The appeal is probably due to the child-like excitement that comes when ‘What if…’ and ‘Why not!?’ prevail over sound reasons not to. It’s fun. It’s unexpected. It pushes the boundaries. It’s precarious, and there’s a bit of jeopardy involved. Throw some innovative technology into the mix and the result is an interesting trend for reinventing the familiar, using digital means.
Take this film for Japanese band Androp, in which 250 camera flashes were used to create a unique pixel of light. All the different flashes are then sequenced to act in unison in accordance with the track. It’s cool to watch, and looks fantastic, the interest coming from the fact that they are using something completely familiar (the camera flash bulb) in a new and interesting way.

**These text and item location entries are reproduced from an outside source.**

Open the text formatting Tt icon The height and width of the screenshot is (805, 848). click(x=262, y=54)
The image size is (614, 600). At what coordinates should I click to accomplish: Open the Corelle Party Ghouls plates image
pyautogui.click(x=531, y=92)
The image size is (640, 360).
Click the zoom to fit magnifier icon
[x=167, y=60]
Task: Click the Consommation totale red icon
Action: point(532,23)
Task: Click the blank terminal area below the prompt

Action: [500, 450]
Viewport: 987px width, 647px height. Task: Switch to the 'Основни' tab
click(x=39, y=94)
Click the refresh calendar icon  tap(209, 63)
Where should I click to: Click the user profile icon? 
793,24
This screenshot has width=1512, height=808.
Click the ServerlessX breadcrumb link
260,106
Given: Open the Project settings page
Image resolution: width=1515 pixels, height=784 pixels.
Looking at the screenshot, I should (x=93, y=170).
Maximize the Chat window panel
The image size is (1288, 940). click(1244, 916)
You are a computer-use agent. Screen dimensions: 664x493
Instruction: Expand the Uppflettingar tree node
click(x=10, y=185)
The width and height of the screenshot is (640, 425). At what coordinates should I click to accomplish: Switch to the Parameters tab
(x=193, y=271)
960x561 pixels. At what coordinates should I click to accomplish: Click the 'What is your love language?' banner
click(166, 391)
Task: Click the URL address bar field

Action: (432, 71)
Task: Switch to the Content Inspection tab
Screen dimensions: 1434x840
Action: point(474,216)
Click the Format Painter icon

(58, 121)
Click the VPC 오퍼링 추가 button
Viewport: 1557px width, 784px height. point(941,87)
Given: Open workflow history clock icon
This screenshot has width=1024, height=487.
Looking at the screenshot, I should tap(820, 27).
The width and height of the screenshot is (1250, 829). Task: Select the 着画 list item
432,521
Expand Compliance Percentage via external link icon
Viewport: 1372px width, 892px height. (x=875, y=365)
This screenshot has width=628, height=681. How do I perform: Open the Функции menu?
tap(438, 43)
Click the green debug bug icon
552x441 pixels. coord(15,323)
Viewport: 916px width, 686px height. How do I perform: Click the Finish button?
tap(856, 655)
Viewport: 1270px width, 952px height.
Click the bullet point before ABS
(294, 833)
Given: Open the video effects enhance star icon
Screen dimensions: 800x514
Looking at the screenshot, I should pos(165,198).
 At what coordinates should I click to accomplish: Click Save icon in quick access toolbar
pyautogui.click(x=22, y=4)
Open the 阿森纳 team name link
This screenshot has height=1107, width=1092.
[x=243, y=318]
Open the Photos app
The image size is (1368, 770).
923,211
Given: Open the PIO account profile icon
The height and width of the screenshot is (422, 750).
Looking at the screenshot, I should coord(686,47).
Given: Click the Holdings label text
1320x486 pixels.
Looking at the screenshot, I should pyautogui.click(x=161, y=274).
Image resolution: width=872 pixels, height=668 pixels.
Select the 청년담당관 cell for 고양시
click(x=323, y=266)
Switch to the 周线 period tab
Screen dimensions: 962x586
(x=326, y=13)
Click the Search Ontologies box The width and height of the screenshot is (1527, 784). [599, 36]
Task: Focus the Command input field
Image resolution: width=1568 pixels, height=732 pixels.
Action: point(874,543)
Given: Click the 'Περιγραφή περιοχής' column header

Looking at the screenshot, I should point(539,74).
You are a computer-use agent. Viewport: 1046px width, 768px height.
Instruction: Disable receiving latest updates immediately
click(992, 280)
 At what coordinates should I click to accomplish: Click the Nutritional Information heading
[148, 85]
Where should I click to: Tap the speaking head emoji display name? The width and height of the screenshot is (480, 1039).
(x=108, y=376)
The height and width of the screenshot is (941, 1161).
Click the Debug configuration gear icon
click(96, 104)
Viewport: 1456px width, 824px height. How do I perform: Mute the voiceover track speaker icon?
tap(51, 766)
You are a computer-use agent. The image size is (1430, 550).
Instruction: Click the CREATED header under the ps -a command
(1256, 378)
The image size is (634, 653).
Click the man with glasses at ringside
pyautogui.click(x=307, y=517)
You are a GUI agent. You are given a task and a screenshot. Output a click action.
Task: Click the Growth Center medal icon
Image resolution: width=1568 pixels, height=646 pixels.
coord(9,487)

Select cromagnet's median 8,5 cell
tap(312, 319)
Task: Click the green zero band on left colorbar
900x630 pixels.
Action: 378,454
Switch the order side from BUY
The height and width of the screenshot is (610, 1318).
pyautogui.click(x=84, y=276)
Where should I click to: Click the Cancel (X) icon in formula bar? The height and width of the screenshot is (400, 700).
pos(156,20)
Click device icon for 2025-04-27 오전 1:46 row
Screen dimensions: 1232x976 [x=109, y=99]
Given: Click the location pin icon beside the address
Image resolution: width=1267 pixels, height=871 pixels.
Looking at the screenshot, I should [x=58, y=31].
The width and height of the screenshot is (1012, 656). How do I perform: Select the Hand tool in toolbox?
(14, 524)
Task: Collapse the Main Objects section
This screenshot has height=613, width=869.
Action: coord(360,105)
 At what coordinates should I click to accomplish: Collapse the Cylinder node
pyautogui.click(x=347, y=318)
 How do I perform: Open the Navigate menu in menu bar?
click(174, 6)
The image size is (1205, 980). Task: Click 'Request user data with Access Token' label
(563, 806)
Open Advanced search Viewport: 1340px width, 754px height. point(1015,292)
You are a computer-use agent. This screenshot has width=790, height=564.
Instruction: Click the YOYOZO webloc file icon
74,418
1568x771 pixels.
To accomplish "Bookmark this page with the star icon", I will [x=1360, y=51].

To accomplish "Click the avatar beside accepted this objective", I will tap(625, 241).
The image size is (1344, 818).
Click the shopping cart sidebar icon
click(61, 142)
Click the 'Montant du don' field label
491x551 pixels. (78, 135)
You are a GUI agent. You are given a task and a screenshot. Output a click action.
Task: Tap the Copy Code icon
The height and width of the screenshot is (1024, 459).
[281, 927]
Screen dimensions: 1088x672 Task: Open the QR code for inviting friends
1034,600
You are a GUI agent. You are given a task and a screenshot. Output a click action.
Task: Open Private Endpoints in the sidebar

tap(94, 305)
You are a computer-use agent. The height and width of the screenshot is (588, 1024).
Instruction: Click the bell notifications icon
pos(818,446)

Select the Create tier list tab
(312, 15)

It reinvents a product’s purpose to alter emotions. It’s playing around with the very energy of a product. We think we know everything about a camera flash bulb and then it’s turned on its head. Suddenly there’s a whole different energy about the thing, and we perceive it differently.
It reminds me of that great film made a couple of years ago by AKQA, which showed loads of microwaves all stacked on top of each other, which collectively play a Christmas tune as their timers go off.
Here’s another example. A human-powered vending machine for drinks brand Activate. Pedal for 30 seconds to be rewarded with a free bottle of Activate. It’s interesting and attention-grabbing because it’s sampling, but not as we know it, Jimmington. The whole logic is illogical. Isn’t it? Sampling is meant to be about giving away free stuff to people. Who’s going to be made to work for free stuff? Well in this case the consumer, who, if they’re the kind of people who will buy into this brand, might be willing to participate to have the point made to them about what the brand stands for and how it makes you feel.
The ‘Mere Exposure Effect’ – which is the psychological phenomenon of people developing a preference for things because they are familiar (also called the ‘Familiarity Principle’) – has long been leveraged in advertising. Indeed, the old model of run the message and repeat until consumer submits was pretty much based on it.
The accepted way of doing things these days is much more anchored in the new, the different, the immediately inspiring and fascinating. People need to be inspired to want to engage with your brand. But work such as the Androp video or the Activate vending machine show that the ‘new’ can often mean the ‘old’ – just with a totally different, technology-fuelled spin.
So, back to your ears Mr Spock. What’s all this about them heating up butter popcorn? Please enlighten us, do tell. ‘Well I can still use them to listen to you, Captain, but thanks to a bit of technical wizardry from the nice creative technologists at my agency, I can also connect them up to a microwave oven and use them to heat up sachets of delicious butter popcorn which I can hear popping in real-time, each pop generating an individual audio file which I can broadcast on my Twitter stream.
Yeeessssssss. It’s life. But not as we know it, Jimmington.